Let's get one thing straight: Taste Washington is a marathon, not a sprint. You come wearing comfy shoes and stretchy pants (your best stretchy pants). Ladies, you do not arrive wearing five-inch hooker heels, a mini-skirt and a spray-on tan. Gentlemen, leave your popped collars and gold jewelry at home. Unless the cast of Jersey Shore recently founded a winery, there is absolutely no excuse I can think of to come dressed like that to Taste WA.

Peter Sessum
Nobody knows how to shuck like Elliott's
The 13th annual event came to Qwest Field Event Center on Sunday.
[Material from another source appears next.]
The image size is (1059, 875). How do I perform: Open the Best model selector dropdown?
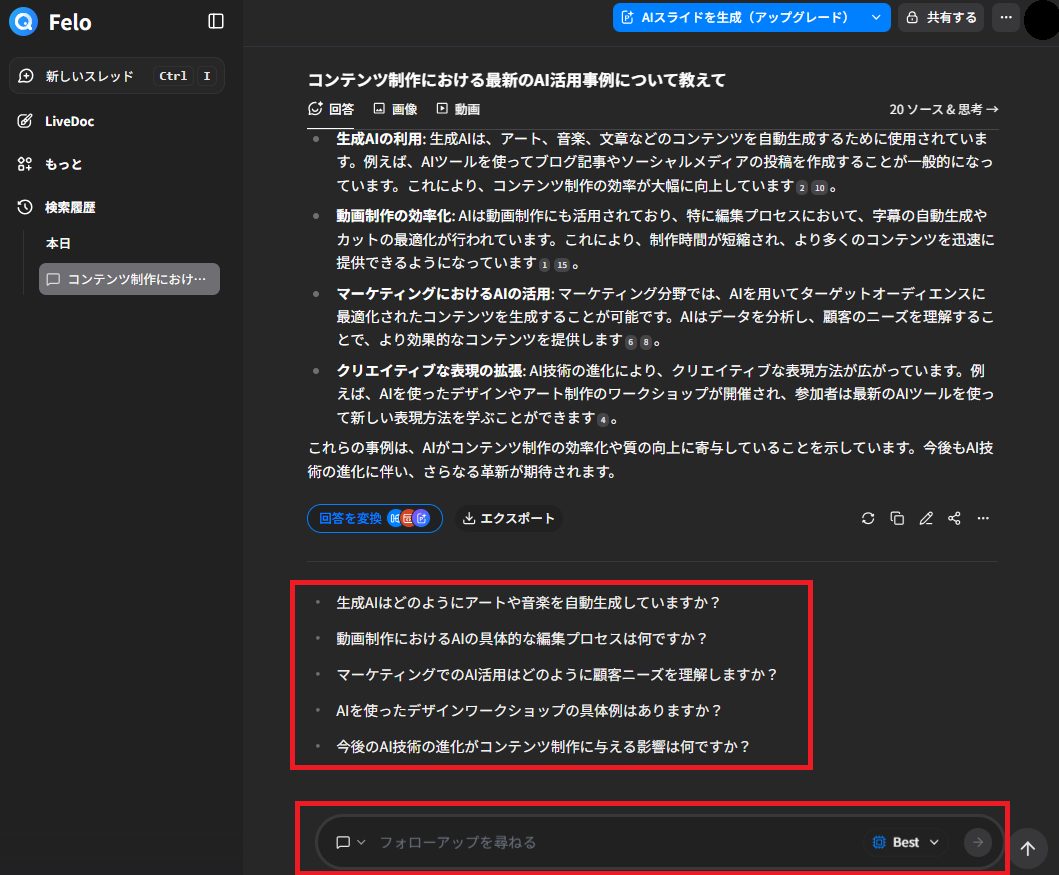pyautogui.click(x=907, y=842)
Thousands of lushes (me), fatties (me), and freeloaders (me again) came to sample more than 60 restaurants and more than 200 wineries. The grand tasting, which the general public was invited to, started at 4 p.m. and ended at (around) 7 p.m.. The Washington Wine Commission tells me they had everyone out of the building by 7:45 p.m., which I'm sure is a record for this event. I attended the media tasting which started at 1 p.m., so I had the chance of getting first dibs on food and wine before anyone else. Sadly, I didn't arrive until close to 2 p.m., just as the V.I.P. tasting started for those who paid extra bucks to beat the crowds.

Peter Sessum
Yellow Leaf cupcakes
Some of my favorite dishes of the night included the grilled octopus skewer with chimichurri aioli from Matt's in the Market; the smoked Alaskan black cod with Spanish chorizo on crostini from Steelhead Diner; a salad of baby mizuna, radish, and cukes with a peanut truffle vinaigrette and duck confit from Fresh Bistro; and the pancakes and bacon cupcake from Yellow Leaf that actually tasted just like pancakes with maple syrup when you ate the frosting and cake together.

Peter Sessum
Ring around the rosy cheeks
My favorite part of Taste WA every year is not the food or the wine. Oh, no. It's the ring toss. For five bucks, you get three rings which you toss into a forest of wine bottles with the goal of landing one of those rings around one of the bottles. If you succeed, you win the bottle. Cool idea, huh? This is a super fun game which gives you the chance to win a pretty nice bottle for a five spot. Some people, however, take this game too seriously, camping out at the booth as if it was a nickel slot machine that dispensed pork-laced crystal meth and handjobs . I am not lying when I say the dude next to me on Sunday had about a dozen bottles next to him and was yelling at his wife who was nervously tossing rings hoping to win her husband another reason to live. I don't want to brag, but I spent $10 and won two bottles of Hoodsport Pinot Gris. Say what you will about Hoodsport, but I drank both bottles that night in the basement of a friend's house watching reruns of Celebrity Apprentice on Hulu. Who's the loser now?